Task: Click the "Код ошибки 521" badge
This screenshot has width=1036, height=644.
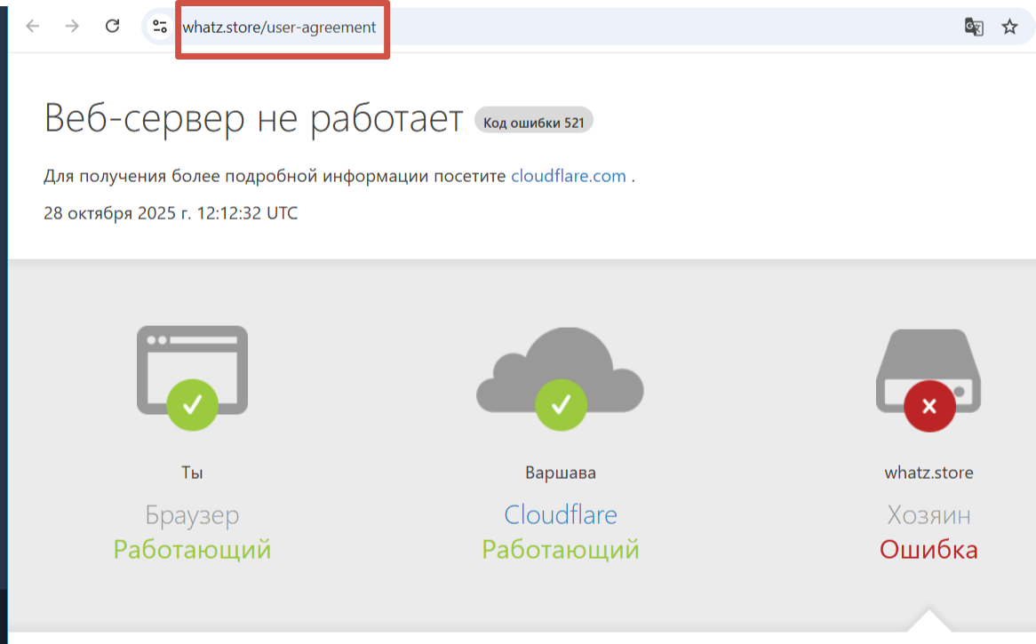Action: [534, 123]
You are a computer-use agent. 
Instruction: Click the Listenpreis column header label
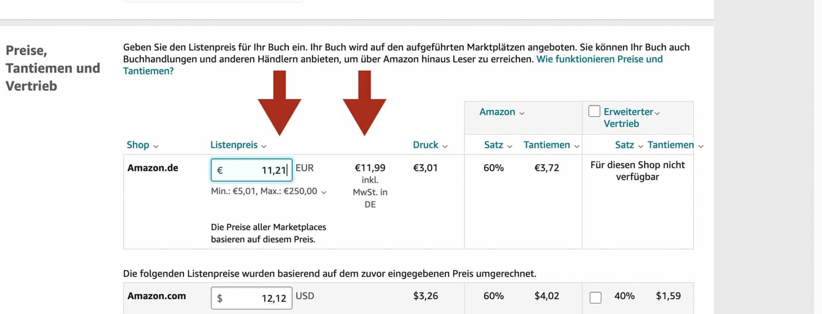click(234, 145)
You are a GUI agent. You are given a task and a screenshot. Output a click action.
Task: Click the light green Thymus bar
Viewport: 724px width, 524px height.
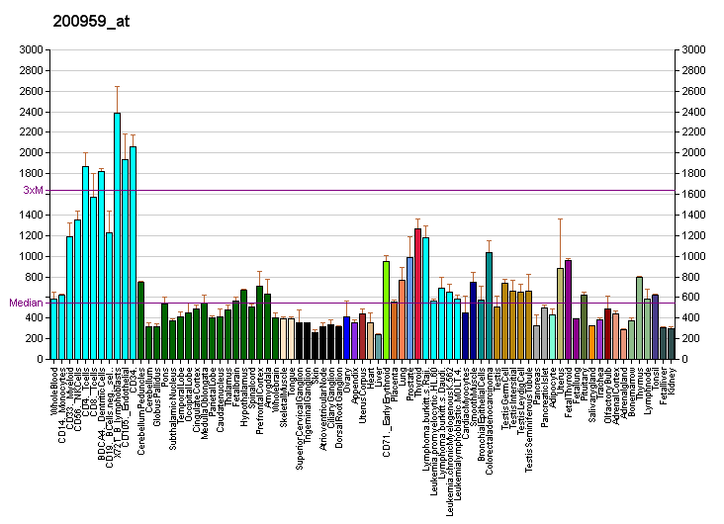coord(639,317)
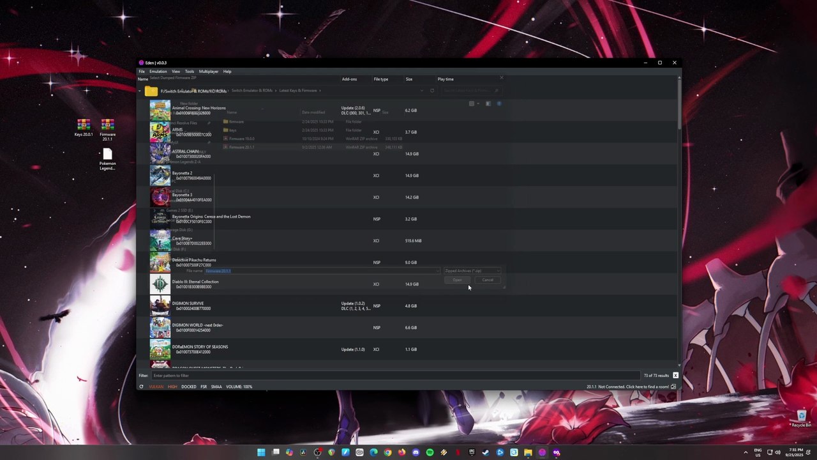Toggle the VULKAN graphics API indicator
This screenshot has width=817, height=460.
point(156,387)
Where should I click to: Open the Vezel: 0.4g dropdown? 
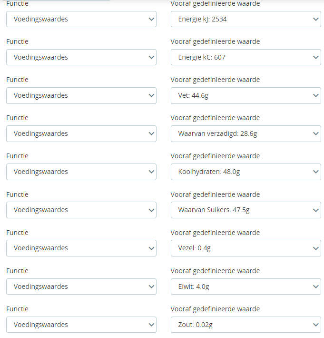click(245, 248)
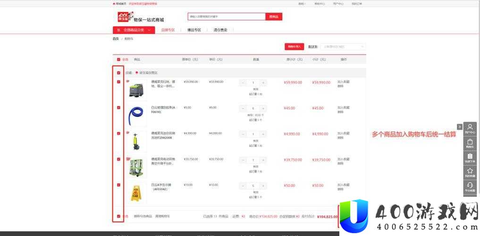Click the red cart import button
480x236 pixels.
coord(294,47)
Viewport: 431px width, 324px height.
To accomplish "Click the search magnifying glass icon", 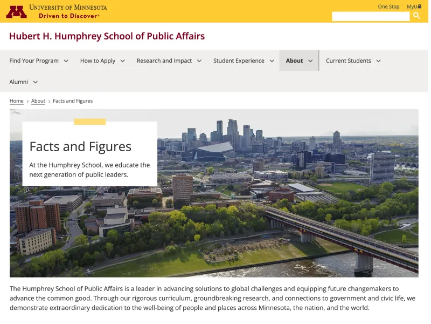I will coord(417,16).
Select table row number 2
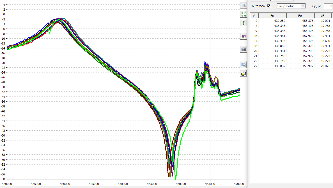Viewport: 333px width, 188px height. pyautogui.click(x=291, y=21)
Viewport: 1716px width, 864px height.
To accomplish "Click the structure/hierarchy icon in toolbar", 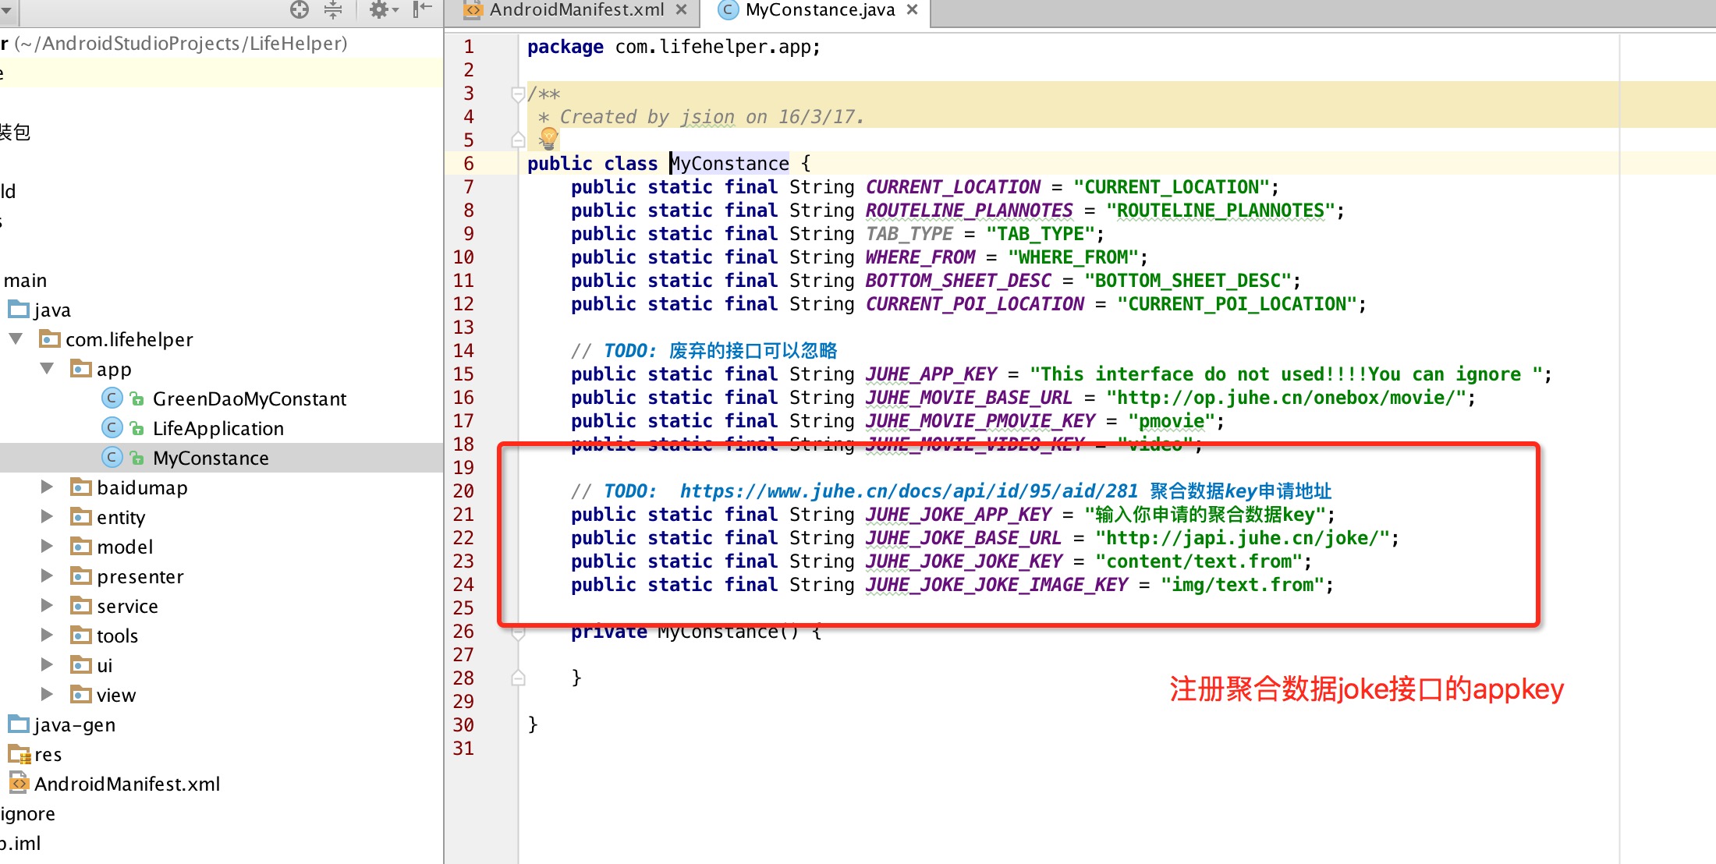I will click(x=333, y=10).
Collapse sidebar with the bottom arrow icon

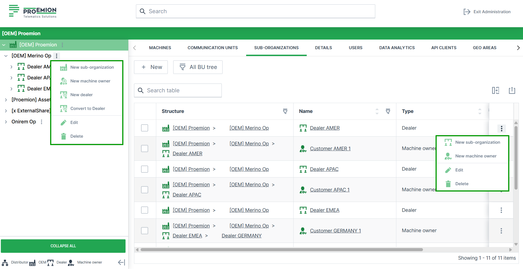click(121, 262)
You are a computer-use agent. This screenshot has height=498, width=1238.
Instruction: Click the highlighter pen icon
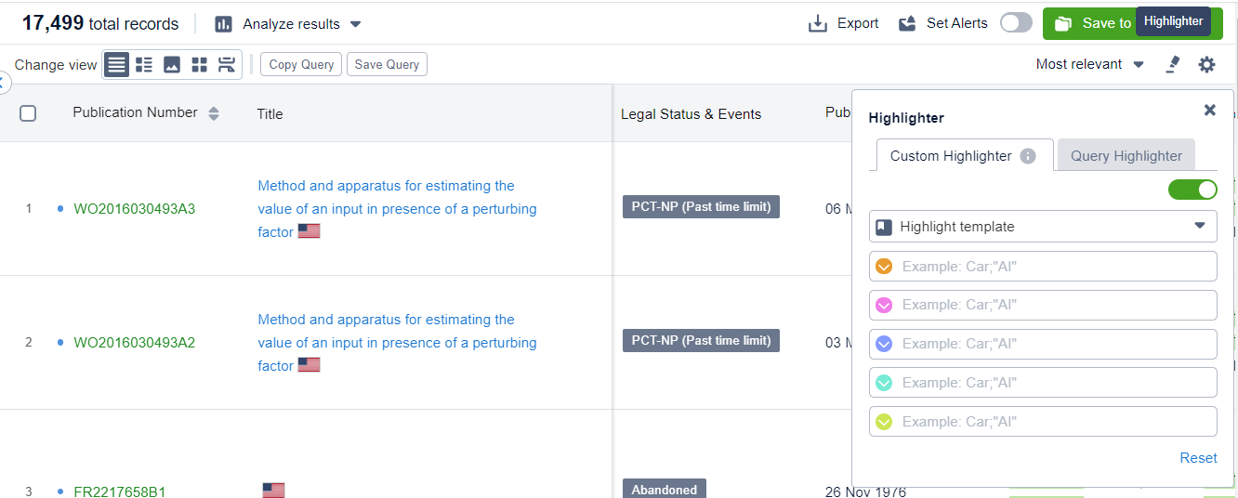click(1173, 64)
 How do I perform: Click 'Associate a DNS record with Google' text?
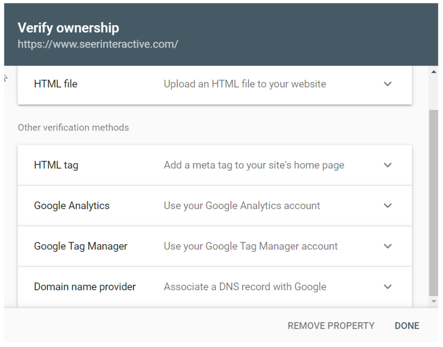click(x=245, y=287)
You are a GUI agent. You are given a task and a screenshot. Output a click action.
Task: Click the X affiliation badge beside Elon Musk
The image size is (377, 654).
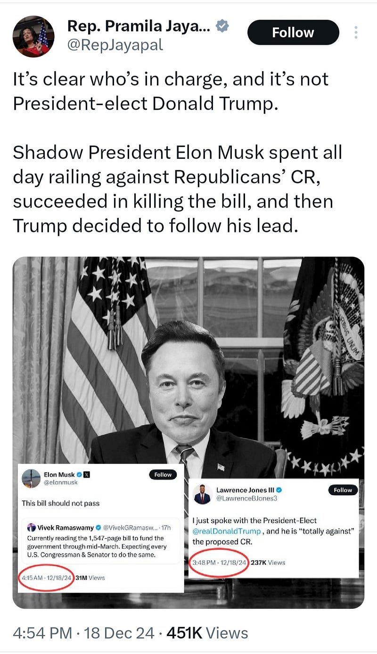tap(87, 474)
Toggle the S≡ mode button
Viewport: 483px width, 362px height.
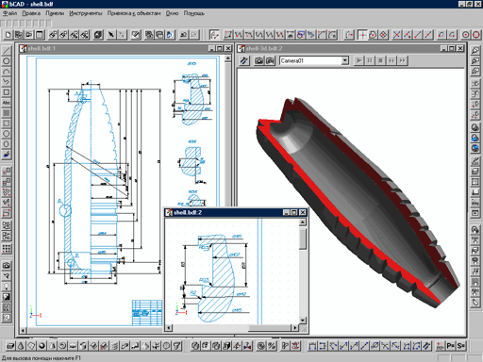461,346
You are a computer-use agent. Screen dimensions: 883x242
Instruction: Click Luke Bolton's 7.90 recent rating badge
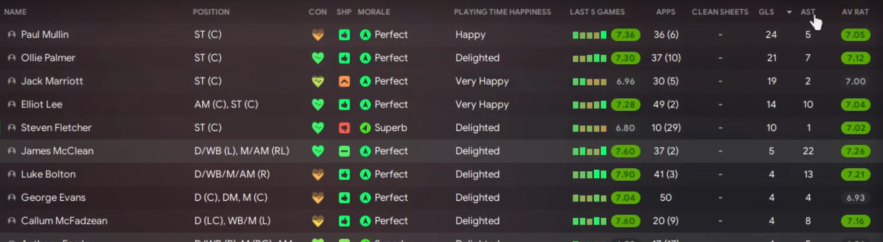625,174
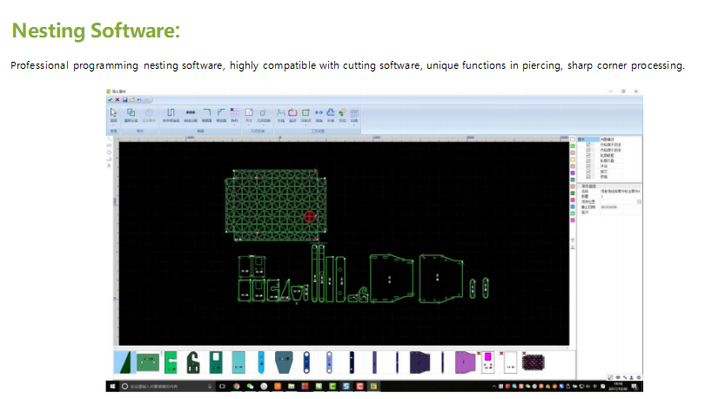Click the green checkmark confirm icon
The width and height of the screenshot is (705, 399).
110,99
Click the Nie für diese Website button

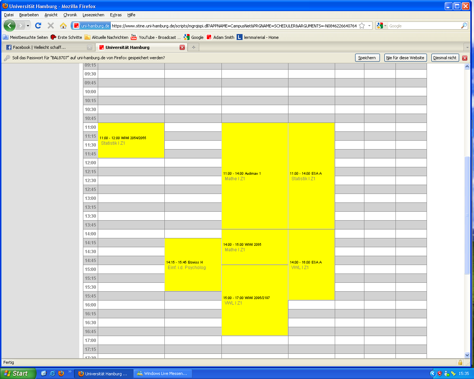tap(405, 58)
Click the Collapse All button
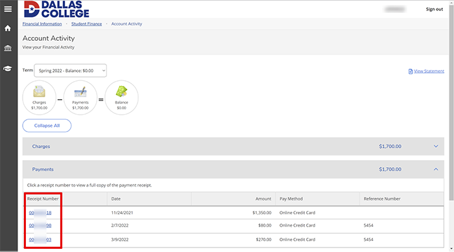 click(47, 126)
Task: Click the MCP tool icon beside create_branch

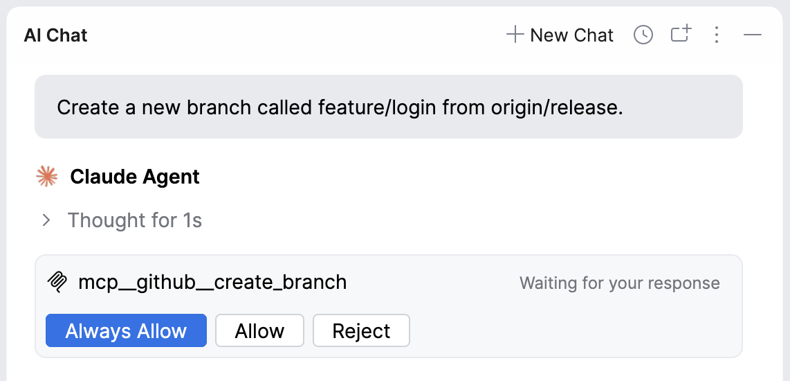Action: pos(56,282)
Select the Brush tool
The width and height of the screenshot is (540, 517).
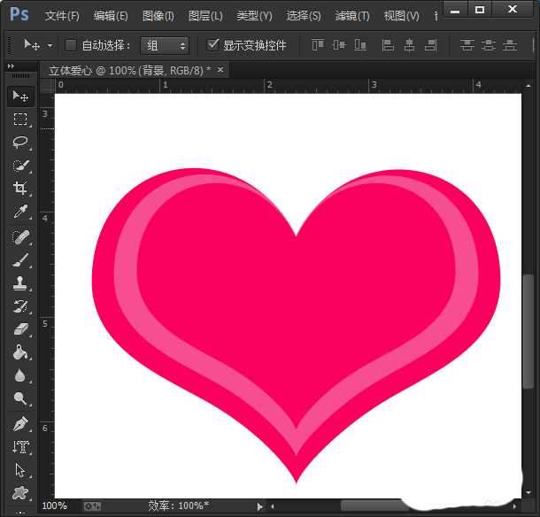pos(20,259)
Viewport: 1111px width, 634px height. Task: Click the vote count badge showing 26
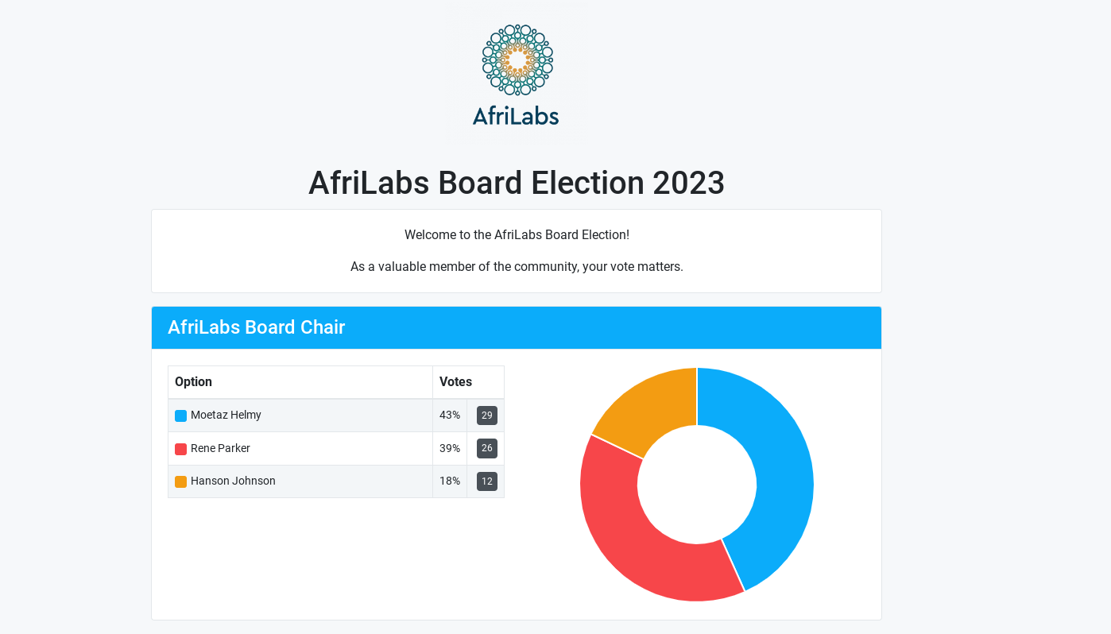[x=487, y=448]
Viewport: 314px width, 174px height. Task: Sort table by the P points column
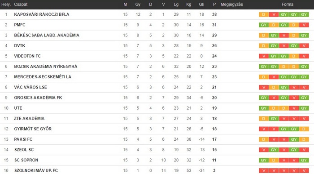tap(214, 4)
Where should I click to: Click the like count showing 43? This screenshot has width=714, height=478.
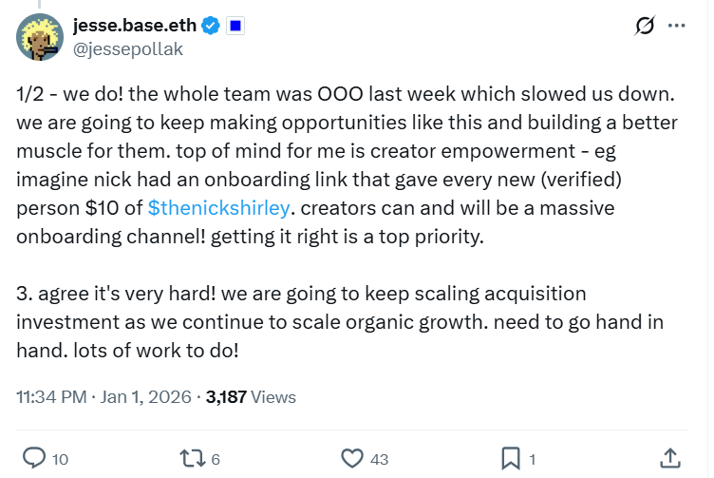click(379, 460)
**********
**WHAT IS BEING ASKED:**
Could you write out exactly the lines from the line containing "Viewport: 483px width, 362px height." to the end of the material, and nothing else? No pictures belong in the copy.

**SOLUTION FOR THIS TASK:**
Viewport: 483px width, 362px height.
461,346
You are a computer-use agent. Screen dimensions: 883x242
Instruction: Click Luke Bolton's 7.90 recent rating badge
625,174
Click the green checkmark confirm icon
The width and height of the screenshot is (705, 399).
110,99
Click the Nie für diese Website button

tap(405, 58)
Click the Collapse All button
 click(47, 126)
Task: Click the MCP tool icon beside create_branch

Action: pos(56,282)
Select the Brush tool
The width and height of the screenshot is (540, 517).
pos(20,259)
Viewport: 1111px width, 634px height. Task: Click the vote count badge showing 26
[x=487, y=448]
Viewport: 314px width, 174px height. Task: Sort table by the P points column
tap(214, 4)
Where should I click to: Click the like count showing 43? This screenshot has width=714, height=478.
click(379, 460)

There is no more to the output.